Film & TV

Download Generation

Music has Spotify, MySpace and iTunes, but what does film have? I’m talking about instant access to films in the style of music. At the moment a film is released at the cinema, then a few months later on DVD, with some films occasionally being released as a download on sites such as LOVEFiLM and iTunes. But these are usually big budget films. And if you can’t wait the four or so months until the DVD release, what do you do? You turn to The Pirate Bay.

Or at least you did. The Pirate Bay is still up and running, though this may not last with the founders currently serving jail time. So the industry appears to have won, but this probably won’t stop the hundreds of other torrent sites from continuing. It also won’t stop people downloading illegally. As students, we seem to justify our downloading habit as acceptable because we’re usually broke. If the industry were to change and make legal downloads available to buy and rent, it may have an impact on the way we get hold of films and programmes in the future.

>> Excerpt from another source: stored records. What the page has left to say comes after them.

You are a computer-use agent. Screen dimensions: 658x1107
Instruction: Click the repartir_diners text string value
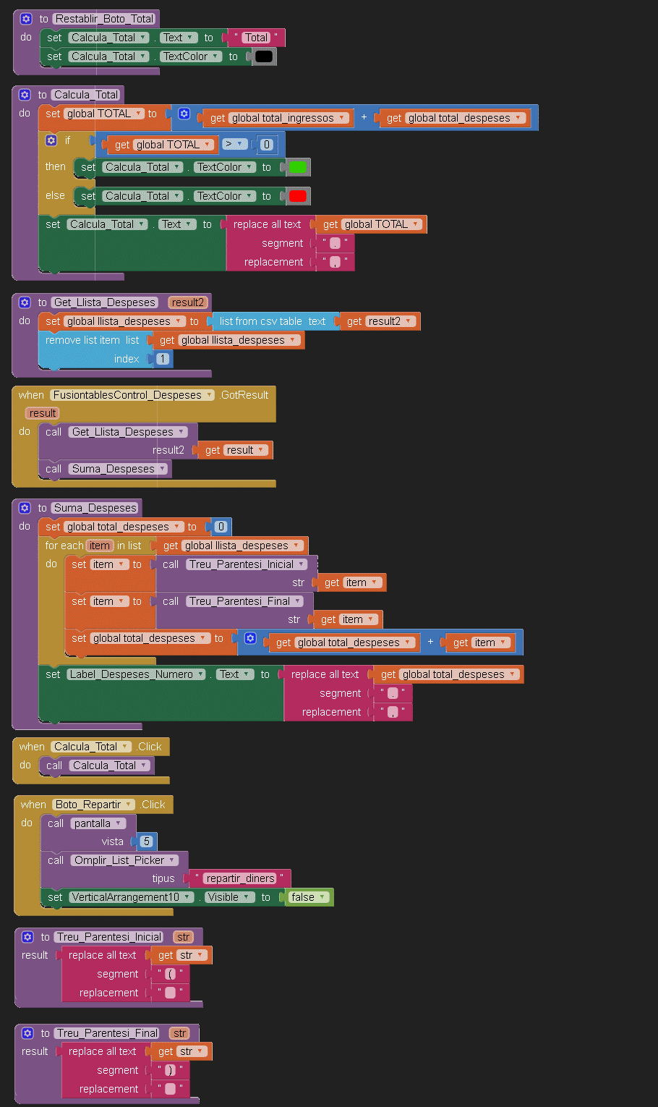(x=239, y=878)
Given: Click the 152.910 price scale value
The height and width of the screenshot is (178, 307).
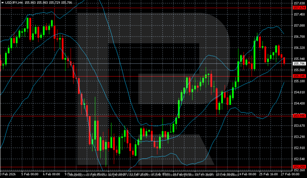Looking at the screenshot, I should pyautogui.click(x=300, y=148).
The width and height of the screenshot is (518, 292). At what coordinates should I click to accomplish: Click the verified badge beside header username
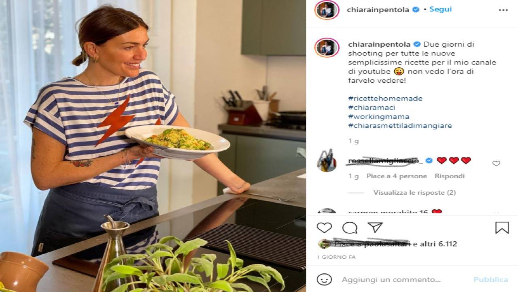point(416,10)
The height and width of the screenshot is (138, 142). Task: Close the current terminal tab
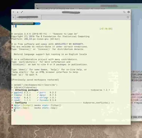(x=17, y=17)
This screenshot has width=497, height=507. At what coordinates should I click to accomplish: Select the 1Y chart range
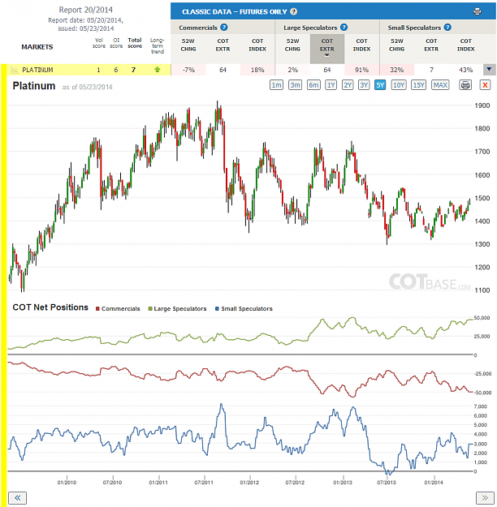click(x=331, y=85)
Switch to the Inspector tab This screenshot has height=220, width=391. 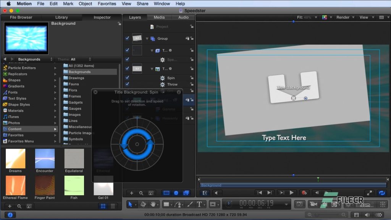[102, 17]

The simultaneous release is what is being touted as the practical way to defeat illegal downloads. Mum and Dad, recently made by Nottingham filmmakers, became the first film to truly embrace multiple format releases. Michael Winterbottom did it with his film The Road to Guantanamo which was simultaneously released at cinemas, on DVD and online. Samantha Morton is doing something roughly similar with her film, The Unloved, which is being aired on Channel 4 this month, before being released at cinemas to generate a wider audience (as a part of Channel 4’s ‘Britain’s Forgotten Children’ Season). iTunes does have the facility to enable customers to download TV programmes and films, but they’re usually far too pricey and with a limited selection. If you can’t get to your local cinema, or it isn’t showing that little arthouse film you’re dying to see, it makes sense to be able to download it from the Internet. This system certainly helps smaller independent films, but whether it can work for the big film studios is still unknown.